# Your task
Please continue the forum thread about putting a piranha in a well, picking up right after its last line.

** START Extract provided **

I am against releasing pets in the wild but any remarks,
It's a well so normally it's not connected with any river or pond.
Normally the fresh water is groundwater not a pipe,canal,stream etc.
In my opinion this is safer than diggin' a pond in your yard.
Imagine heavy rainfalls and your whole garden get flooded...at this moment your fish escaped allready.The entrance of a well is normally some feet above the ground,so you need alleady a heavy flood to let them escape.
You want to put there only one fish so the risk of invation is rather minor
and you are going to take it out again after.

If you do it sure send some pics becaus i think the growt and coloration will be
stunnin'

greetz

William


----------



## Malice (Feb 19, 2004)

i wouldnt put in a pygo, i would throw in a good sera species... might last a little longer..


----------



## hastatus (Jan 16, 2003)

Evidently you are all not getting the point. For example; in Monkeyland, Florida a population of S. rhombeus was discovered in a pool where they had been breeding, left there by a person keeping them as pets. This helped lead the authorities to ban them in Florida.

In Hawaii, a population of P. nattereri was found from a fellow keeping in a pool. This too led to the fishes being banned. Throughout the world, there are plenty of reports of piranas being discovered whether intentionally or unintentially introduced. Fact is, people are afraid of them and that will not change in the near future.

Anyway you folks color it, regardless if its a closed pool or not, if you want to create public hysteria and cause your fishes to be banned, just put them "outdoors" and you'll see how quickly the authorities will go into action.

I'm done.


----------



## ReDraGon-> (May 24, 2004)

hastatus said:


> Evidently you are all not getting the point. For example; in Monkeyland, Florida a population of S. rhombeus was discovered in a pool where they had been breeding, left there by a person keeping them as pets. This helped lead the authorities to ban them in Florida.
> 
> In Hawaii, a population of P. nattereri was found from a fellow keeping in a pool. This too led to the fishes being banned. Throughout the world, there are plenty of reports of piranas being discovered whether intentionally or unintentially introduced. Fact is, people are afraid of them and that will not change in the near future.
> 
> ...


----------



## PygoManiac (Jul 26, 2004)

** END Extract provided **
** START Extracted data **

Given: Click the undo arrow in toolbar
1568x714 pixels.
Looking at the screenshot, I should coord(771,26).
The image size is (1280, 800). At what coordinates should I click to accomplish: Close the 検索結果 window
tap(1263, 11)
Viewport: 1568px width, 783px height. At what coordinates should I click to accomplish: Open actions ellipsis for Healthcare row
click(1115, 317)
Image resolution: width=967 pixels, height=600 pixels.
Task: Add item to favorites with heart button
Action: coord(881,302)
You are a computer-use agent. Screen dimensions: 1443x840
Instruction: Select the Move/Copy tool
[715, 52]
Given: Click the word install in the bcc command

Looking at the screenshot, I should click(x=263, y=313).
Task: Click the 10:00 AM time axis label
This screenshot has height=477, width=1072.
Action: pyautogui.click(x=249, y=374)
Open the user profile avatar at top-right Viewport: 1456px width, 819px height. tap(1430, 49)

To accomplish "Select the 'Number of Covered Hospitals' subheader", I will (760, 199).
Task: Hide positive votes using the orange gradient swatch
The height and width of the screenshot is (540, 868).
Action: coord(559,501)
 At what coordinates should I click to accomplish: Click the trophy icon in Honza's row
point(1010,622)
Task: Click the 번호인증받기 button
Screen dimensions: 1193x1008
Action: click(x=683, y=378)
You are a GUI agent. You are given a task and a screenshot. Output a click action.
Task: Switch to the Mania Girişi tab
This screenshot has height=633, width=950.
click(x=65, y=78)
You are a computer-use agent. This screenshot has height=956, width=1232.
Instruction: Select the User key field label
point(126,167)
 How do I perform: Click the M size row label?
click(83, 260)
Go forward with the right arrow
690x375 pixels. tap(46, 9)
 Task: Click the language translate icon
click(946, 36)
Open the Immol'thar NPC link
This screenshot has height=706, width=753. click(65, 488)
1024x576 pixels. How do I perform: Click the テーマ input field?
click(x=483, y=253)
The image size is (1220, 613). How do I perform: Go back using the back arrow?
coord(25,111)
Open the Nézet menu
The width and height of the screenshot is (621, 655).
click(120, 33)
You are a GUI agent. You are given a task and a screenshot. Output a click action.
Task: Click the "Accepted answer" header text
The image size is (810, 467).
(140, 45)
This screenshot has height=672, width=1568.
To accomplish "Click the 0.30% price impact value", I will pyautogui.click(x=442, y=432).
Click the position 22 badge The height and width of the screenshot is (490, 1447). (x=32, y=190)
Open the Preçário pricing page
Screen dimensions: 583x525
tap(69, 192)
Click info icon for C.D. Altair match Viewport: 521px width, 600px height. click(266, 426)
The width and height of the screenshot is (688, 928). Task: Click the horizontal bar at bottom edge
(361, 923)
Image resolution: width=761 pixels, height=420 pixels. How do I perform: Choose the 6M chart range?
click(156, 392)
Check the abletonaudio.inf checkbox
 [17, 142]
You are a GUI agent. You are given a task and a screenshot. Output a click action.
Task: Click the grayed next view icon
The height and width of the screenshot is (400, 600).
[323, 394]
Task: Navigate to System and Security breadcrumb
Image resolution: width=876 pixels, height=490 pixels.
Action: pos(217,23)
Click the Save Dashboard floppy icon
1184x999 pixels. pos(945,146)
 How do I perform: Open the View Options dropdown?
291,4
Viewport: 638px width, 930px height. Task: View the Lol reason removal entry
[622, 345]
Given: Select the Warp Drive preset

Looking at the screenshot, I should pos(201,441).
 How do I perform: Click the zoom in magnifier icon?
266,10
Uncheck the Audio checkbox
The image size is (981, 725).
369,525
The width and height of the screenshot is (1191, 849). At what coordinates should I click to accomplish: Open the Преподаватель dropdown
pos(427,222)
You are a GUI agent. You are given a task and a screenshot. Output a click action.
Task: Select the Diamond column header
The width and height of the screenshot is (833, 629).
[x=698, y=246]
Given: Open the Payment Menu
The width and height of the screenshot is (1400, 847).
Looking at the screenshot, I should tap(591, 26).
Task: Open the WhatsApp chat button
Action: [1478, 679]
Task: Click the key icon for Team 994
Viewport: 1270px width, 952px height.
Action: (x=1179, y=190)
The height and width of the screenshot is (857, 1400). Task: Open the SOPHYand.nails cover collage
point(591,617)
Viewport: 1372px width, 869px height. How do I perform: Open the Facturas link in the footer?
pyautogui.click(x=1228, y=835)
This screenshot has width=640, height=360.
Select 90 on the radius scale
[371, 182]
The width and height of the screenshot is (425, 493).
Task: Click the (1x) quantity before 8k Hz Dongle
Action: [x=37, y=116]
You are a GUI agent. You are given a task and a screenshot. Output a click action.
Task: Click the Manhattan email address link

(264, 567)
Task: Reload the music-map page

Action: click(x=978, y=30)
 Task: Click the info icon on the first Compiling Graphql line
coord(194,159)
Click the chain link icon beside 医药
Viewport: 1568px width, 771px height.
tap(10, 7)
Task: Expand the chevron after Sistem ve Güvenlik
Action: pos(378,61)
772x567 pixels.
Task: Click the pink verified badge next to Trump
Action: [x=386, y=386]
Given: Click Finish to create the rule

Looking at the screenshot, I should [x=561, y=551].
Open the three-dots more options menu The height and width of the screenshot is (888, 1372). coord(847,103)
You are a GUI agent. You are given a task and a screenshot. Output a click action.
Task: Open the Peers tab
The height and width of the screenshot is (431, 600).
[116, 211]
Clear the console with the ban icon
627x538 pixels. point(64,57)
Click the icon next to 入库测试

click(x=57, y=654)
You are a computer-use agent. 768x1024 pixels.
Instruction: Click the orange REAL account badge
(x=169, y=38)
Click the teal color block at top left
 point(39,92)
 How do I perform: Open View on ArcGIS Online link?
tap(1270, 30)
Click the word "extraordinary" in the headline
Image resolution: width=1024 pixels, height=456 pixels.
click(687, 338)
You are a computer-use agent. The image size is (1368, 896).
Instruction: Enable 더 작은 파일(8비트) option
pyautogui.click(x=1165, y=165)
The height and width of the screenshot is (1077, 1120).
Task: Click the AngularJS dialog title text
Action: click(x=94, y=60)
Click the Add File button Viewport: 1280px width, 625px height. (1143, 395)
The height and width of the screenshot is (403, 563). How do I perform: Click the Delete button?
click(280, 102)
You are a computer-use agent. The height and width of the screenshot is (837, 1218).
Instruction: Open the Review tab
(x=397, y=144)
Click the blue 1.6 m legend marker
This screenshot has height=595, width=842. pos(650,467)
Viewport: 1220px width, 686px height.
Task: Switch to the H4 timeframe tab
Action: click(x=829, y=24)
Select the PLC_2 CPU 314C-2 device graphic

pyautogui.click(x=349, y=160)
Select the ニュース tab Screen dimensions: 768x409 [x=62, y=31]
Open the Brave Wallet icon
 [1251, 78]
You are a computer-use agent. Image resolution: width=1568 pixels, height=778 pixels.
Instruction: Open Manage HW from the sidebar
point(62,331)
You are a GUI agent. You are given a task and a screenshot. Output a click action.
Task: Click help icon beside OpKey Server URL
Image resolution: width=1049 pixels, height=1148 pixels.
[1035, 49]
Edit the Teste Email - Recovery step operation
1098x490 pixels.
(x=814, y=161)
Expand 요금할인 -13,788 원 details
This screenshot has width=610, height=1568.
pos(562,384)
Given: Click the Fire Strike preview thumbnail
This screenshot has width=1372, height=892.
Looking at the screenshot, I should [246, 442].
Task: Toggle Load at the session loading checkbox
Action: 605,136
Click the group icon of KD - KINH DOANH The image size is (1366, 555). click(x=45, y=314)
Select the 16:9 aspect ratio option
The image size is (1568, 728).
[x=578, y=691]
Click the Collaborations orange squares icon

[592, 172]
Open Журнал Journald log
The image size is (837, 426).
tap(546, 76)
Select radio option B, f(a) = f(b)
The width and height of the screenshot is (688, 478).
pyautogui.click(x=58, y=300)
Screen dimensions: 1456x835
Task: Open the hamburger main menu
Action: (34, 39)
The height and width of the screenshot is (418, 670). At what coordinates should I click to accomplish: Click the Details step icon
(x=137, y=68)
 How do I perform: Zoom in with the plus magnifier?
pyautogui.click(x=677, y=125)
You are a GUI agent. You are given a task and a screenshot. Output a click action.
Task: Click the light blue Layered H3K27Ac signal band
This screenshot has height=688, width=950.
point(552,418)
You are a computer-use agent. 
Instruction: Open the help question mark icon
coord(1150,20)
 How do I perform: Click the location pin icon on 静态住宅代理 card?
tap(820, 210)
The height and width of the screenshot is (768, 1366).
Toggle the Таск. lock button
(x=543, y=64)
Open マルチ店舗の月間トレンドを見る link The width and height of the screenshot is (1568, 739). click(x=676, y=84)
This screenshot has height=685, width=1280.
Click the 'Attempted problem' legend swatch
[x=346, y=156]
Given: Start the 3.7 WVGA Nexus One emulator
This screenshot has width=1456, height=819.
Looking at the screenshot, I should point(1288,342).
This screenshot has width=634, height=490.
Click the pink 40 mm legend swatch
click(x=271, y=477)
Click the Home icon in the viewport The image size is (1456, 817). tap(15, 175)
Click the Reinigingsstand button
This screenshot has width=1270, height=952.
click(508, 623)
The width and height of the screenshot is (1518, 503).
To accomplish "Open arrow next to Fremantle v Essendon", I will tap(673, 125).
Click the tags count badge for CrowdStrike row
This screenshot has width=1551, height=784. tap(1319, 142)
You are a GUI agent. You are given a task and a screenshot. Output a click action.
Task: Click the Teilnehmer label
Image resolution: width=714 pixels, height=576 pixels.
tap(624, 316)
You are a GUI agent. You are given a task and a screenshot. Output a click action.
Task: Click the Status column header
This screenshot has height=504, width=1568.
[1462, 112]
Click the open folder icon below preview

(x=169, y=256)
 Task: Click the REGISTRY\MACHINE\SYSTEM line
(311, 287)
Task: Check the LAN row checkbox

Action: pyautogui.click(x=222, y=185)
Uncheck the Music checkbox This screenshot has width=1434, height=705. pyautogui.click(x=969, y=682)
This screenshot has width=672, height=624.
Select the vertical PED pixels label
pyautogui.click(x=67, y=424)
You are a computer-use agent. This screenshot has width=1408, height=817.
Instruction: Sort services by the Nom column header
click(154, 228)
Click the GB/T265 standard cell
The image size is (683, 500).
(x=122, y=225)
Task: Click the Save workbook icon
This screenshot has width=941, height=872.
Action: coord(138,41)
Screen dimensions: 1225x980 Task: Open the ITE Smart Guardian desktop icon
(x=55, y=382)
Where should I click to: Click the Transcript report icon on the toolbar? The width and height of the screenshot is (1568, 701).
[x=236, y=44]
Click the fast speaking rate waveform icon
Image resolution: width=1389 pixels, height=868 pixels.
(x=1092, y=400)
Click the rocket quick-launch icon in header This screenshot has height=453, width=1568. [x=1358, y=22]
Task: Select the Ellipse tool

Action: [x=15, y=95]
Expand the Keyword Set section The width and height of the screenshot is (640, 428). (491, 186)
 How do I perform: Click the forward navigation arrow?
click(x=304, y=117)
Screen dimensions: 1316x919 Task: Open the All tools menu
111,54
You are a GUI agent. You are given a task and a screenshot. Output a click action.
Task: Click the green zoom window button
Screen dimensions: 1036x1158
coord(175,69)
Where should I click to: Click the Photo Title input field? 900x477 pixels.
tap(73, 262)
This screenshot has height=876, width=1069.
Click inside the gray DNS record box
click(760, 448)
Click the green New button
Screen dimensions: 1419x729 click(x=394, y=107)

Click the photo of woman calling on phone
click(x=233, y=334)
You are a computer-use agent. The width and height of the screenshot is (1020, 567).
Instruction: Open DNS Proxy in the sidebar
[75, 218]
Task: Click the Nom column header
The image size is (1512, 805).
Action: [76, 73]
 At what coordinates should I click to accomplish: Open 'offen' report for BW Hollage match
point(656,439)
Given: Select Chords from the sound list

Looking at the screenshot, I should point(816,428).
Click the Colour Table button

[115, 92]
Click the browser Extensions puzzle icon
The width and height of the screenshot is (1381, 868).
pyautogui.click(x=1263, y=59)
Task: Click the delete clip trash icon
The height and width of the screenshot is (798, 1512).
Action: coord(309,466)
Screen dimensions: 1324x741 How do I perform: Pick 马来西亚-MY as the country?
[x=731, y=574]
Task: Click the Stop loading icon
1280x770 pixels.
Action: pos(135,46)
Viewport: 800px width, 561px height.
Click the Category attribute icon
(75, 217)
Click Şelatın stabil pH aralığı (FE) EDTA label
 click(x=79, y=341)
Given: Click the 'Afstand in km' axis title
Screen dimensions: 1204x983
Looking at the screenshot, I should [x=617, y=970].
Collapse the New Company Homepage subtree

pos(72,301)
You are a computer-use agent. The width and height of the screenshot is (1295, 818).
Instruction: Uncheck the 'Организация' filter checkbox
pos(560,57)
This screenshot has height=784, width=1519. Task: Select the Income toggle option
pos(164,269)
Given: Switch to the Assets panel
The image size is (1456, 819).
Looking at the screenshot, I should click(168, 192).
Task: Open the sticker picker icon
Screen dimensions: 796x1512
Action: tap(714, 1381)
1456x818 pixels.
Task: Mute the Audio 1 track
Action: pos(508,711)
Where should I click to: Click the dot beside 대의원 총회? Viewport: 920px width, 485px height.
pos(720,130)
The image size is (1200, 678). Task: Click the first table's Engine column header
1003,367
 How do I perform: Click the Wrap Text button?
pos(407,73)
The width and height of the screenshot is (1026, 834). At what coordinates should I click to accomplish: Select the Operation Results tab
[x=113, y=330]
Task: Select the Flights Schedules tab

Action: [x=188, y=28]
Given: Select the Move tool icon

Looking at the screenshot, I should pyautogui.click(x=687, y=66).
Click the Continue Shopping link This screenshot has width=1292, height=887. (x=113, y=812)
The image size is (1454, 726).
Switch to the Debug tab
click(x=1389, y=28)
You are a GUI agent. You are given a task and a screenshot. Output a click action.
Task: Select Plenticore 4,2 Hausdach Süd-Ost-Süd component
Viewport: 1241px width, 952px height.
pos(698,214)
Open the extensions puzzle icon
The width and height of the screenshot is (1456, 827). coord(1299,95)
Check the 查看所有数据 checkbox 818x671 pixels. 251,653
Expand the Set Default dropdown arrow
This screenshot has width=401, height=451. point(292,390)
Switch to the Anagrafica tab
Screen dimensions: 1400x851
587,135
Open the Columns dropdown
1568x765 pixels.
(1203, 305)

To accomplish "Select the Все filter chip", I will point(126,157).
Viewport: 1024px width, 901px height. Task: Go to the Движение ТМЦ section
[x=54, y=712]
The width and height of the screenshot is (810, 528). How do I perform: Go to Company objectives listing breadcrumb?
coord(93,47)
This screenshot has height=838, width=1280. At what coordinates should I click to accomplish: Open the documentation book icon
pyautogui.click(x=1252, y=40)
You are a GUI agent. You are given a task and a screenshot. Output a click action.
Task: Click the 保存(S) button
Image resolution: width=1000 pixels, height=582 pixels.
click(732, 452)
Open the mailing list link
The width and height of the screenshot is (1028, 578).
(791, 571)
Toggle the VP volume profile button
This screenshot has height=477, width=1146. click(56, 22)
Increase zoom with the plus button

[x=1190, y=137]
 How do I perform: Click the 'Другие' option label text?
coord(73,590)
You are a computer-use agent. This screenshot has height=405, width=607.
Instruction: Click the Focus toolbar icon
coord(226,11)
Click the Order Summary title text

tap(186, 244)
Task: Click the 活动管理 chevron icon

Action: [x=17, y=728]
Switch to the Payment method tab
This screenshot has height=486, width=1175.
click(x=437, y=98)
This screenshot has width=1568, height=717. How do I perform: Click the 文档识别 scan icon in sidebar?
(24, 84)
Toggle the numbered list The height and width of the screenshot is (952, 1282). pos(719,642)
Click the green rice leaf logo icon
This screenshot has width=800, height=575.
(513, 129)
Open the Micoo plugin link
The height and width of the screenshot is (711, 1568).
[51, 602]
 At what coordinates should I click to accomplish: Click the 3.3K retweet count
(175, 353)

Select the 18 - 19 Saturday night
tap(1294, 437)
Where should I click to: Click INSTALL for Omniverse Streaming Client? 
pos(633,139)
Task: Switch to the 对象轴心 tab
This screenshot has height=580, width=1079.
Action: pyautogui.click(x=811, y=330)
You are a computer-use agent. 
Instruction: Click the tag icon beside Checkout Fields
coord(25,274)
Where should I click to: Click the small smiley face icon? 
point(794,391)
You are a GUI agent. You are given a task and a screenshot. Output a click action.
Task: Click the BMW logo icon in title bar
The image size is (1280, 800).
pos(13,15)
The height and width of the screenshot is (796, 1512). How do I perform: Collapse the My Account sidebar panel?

** END Extracted data **

# Task output
Frank this isnt a "public" pool, or a lake or anything. Its a well which is on our property(My Uncle's). No one has nothing to do with this well, ocassionally someone like me just watches from the top. It is locked out by a concrete perimeter on one side and our building on the other. 
Releasing a single Piranha into this well isnt what I'd call releasing him in the wild. The well was artificially created and isnt categorised as a natural water body.


----------



## Lex (Oct 17, 2004)

you better take lots and lots of pics if and when you do this...


----------



## mechanic_joe (Dec 4, 2003)

I can defineatly see the fascination of putting a piranha into a 'almost natural environment' ... however, I think the possible consequences are too high. Keeping any exotic pet is not a right, its a responsibility. Just my 2 cents.










Joe.


----------



## hastatus (Jan 16, 2003)

> PygoManiac Posted on Nov 3 2004, 04:59 AM
> Frank this isnt a "public" pool, or a lake or anything. Its a well which is on our property(My Uncle's). No one has nothing to do with this well, ocassionally someone like me just watches from the top. It is locked out by a concrete perimeter on one side and our building on the other.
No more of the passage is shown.